Vemos, Pedro está relatando el hecho, que es registrado en el capítulo 10 de este libro,
cómo fue que el Señor le envió a los gentiles.
Él dice que él fue el instrumento a través del cual la puerta fue abierta para que los gentiles recibieran el Evangelio.
Nosotros recordamos que él estaba en la casa de Cornelio y mientras él hablaba el Espíritu Santo vino sobre los que escuchaban cuando recibieron el mensaje del Evangelio.
Y recordamos que cuando estaba en la casa de Cornelio,
Entonces, mientras él hablaba, ocurrió ese evento.
El apóstol Pablo más tarde le escribe a la iglesia de los Gálatas y les decía, ¿recibieron el Espíritu al oír por la fe o por las obras de la ley?
La respuesta obvia fue que ellos habían recibido el Espíritu Santo por medio de oír con fe.
Ellos escucharon ese maravilloso mensaje y recibieron el don de Dios, recibieron por fe el regalo de Dios, no por las obras de la ley, sino por la fe.
El Espíritu no les fue dado a ellos por haber hecho determinadas obras.
No, ellos lograron cierto grado de santidad y justicia por medio de la fe.

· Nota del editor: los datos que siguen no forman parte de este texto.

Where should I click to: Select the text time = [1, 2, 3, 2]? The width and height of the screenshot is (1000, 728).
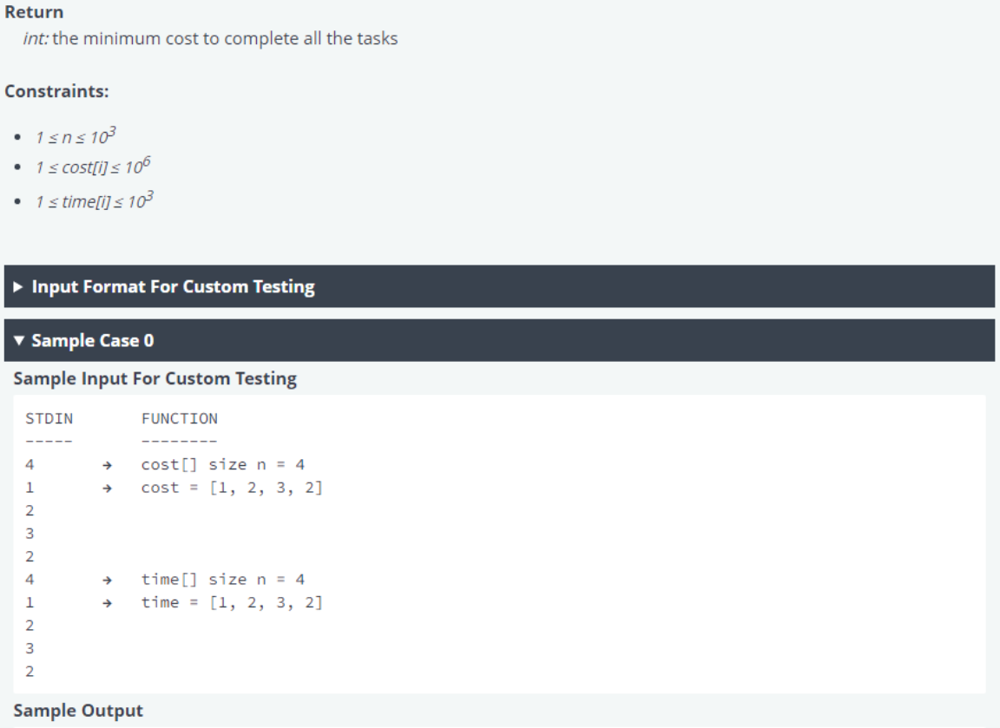click(232, 602)
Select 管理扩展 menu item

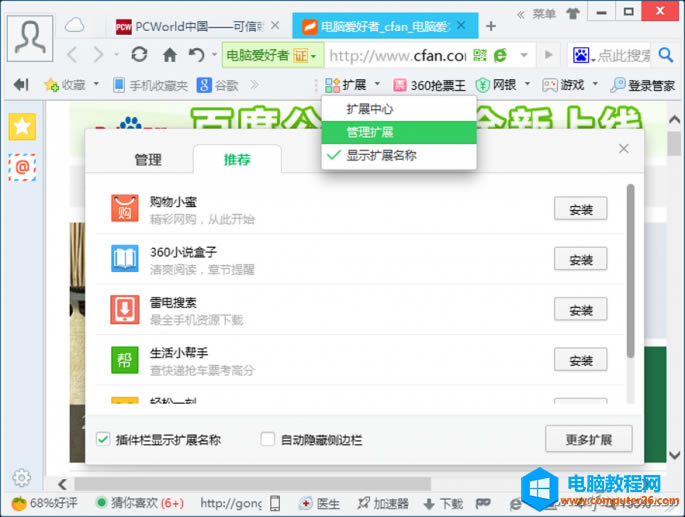(369, 132)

Fue sólo un regalo de Dios que Dios le otorgó a ellos cuando oyeron el Evangelio por medio de la fe, creyeron la palabra que les fue predicada y entonces recibieron el Espíritu Santo.

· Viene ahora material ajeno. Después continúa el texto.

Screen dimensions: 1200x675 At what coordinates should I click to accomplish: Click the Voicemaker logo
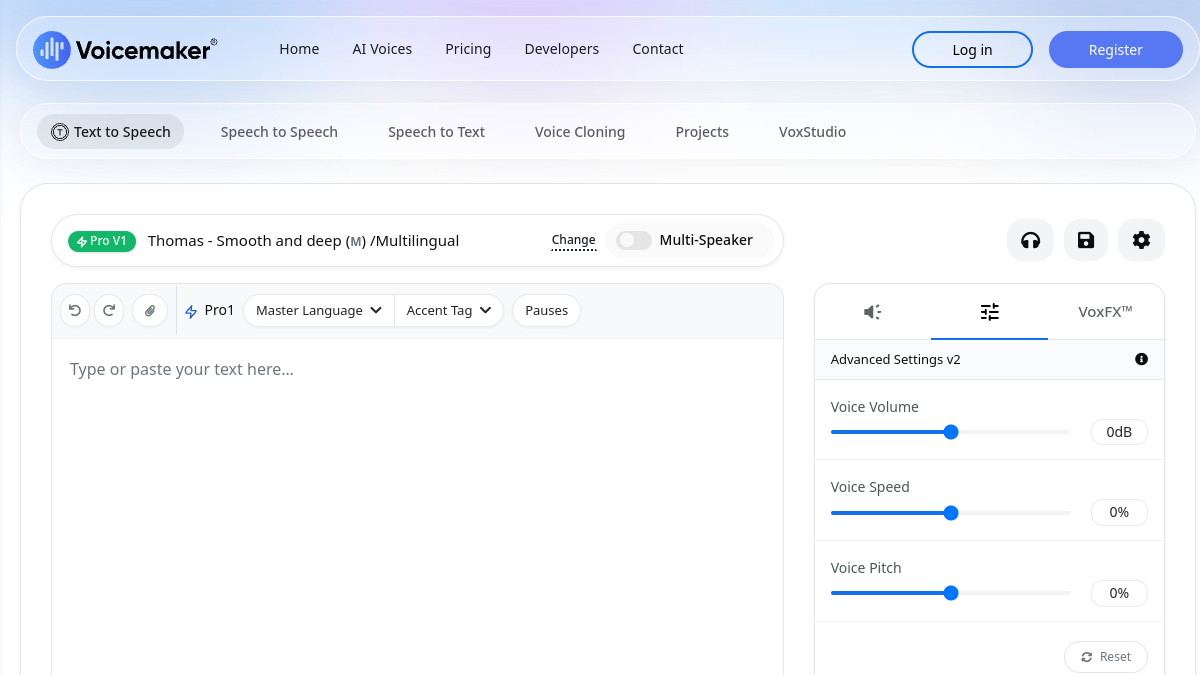pos(125,49)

Así que Dios conoce los corazones y Pedro declara la omnisciencia de Dios.
Él conoce los corazones de los hombres.
Como decía el rey David en el Salmo 139, O Jehová, tú me has examinado y conocido, tú has conocido mi sentarme y mi levantarme, has entendido desde lejos mis pensamientos, has escudriñado mi andar y mi reposo.
Ahora, esto no quiere decir que el camino de Dios está en el cielo y yo hago mi camino aquí abajo, y desde la distancia Él conoce mis pensamientos.
En el idioma griego, aún en el hebreo,
Se puede decir, tú conoces mis pensamientos en sus orígenes.
En otras palabras, Dios conoce mis pensamientos antes que surjan en mí.